3) Explore the historic city with a Secret City Trail
Fancy an immersive, interactive tour of the city streets? Secret City has got you covered. Their trails are part city tour, part outdoor escape game. Solve a shameful murder from York’s medieval past, or take on gods and monsters from mythology, solving riddles intertwined with the city itself. At the same time experience some of the best sights and sounds, buildings and statues, pubs and cafes the city has to offer. The perfect way to explore York.
Chocolate. Enough said. Need more convincing? York’s Chocolate Story tells the tale of chocolate, taking you back thousands of years to the discovery of the cocoa bean by Central American tribes, then showing you how this simple bean is transformed into the confectionery we all know and love, before finally giving you a chance to make the stuff yourself. And if this wasn’t enough, it gives you a glimpse into the future too, detailing how the art of chocolate could evolve over the coming decades.

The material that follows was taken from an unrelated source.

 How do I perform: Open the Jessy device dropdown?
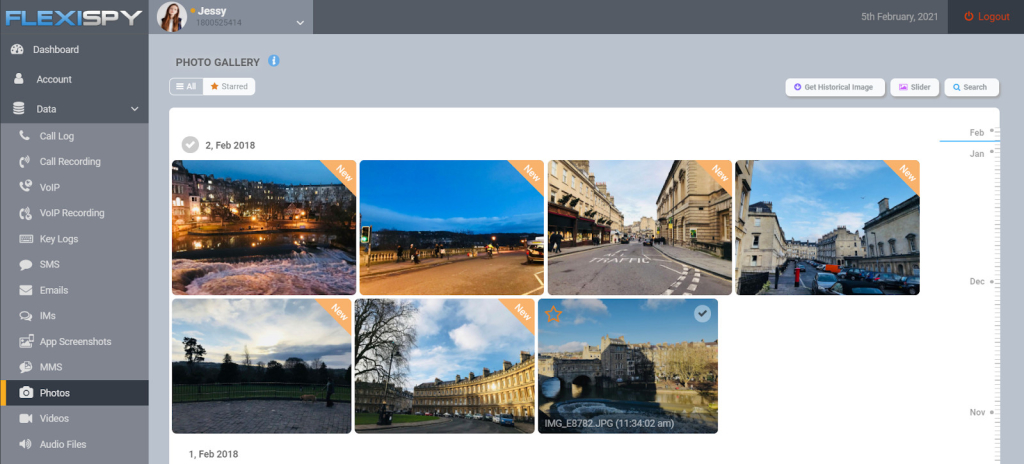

York’s dedicated Viking Centre is a hall of unexpected delights. Come for the state of the art reproduction of a 10th Century Viking city, stay for the preserved dig site and the fascinating archaeological secrets it holds. This is the only museum where you’ll learn about the lives of people over 1,000 years ago and experience the sights, sounds and the smells of the Viking age.
Beneath the 14th century oak roof of Merchant Adventurers' Hall, you’ll find a fascinating exhibition on York’s entrepreneurial past. Discover 660 years of merchant history, covering everything from the medieval wool trade, to railways, to York’s 21st century status of a science city.
7) Ride a steam train at Murton Park
York’s very own living museum. Visit working reconstructions of Yorkshire throughout history, from prehistoric settlements, to Roman forts and Viking towns, to Dark Age farmhouses and beyond. Find out how farming has developed and improved from generation to generation and, if that wasn’t enough, top it all off with a ride on the park’s heritage railway.
8) Buy a York Ghost on the famous Shambles
York has the reputation of one of the world’s most haunted cities, so it’s no surprise that its Shambles is full of ghost walks and tales of supernatural horror. One shop, however, has taken a very different approach to the city’s spooky heritage: York Ghost Merchants. Here, it isn’t just tales of ghosts that are for sale, but the ghosts themselves. Continuing in the long, if fictitious, tradition of York’s Sorrowful Master Ghost Makers, they hand-make ghosts in house, a unique keepsake for you to remember the city by.
9) Experience one of Europe’s most celebrated museums at The National Railway Museum
Trains, trains and more trains. With over 100 vehicles on display, from historic steam locomotives to revolutionary bullet trains, this former European Museum Of The Year is a giant of its kind. Ready for a whirlwind tour of everything from 1815 wagonway locomotives to the trains of today? Then what are you waiting for!
10) Uncover the hidden secrets of York Minster
York Minster is as iconic as it is well-known. This doesn’t stop it from having secrets of its own, however. Once you’ve dared the climb up its tower and marvelled at its stained glass windows, be sure to linger a while and check out some of its lesser known treasures. Inside and above the front door are the Semaphore Saints, headless human figures that spell out ‘Christ is here’. Further on in is the ‘Doomstone’, a 12th century monolith depicting deadly sins and the hellish torments they might earn you, and ‘Veteran Miner’, a depiction of a 20th century miner working at Barnsley Main Seam.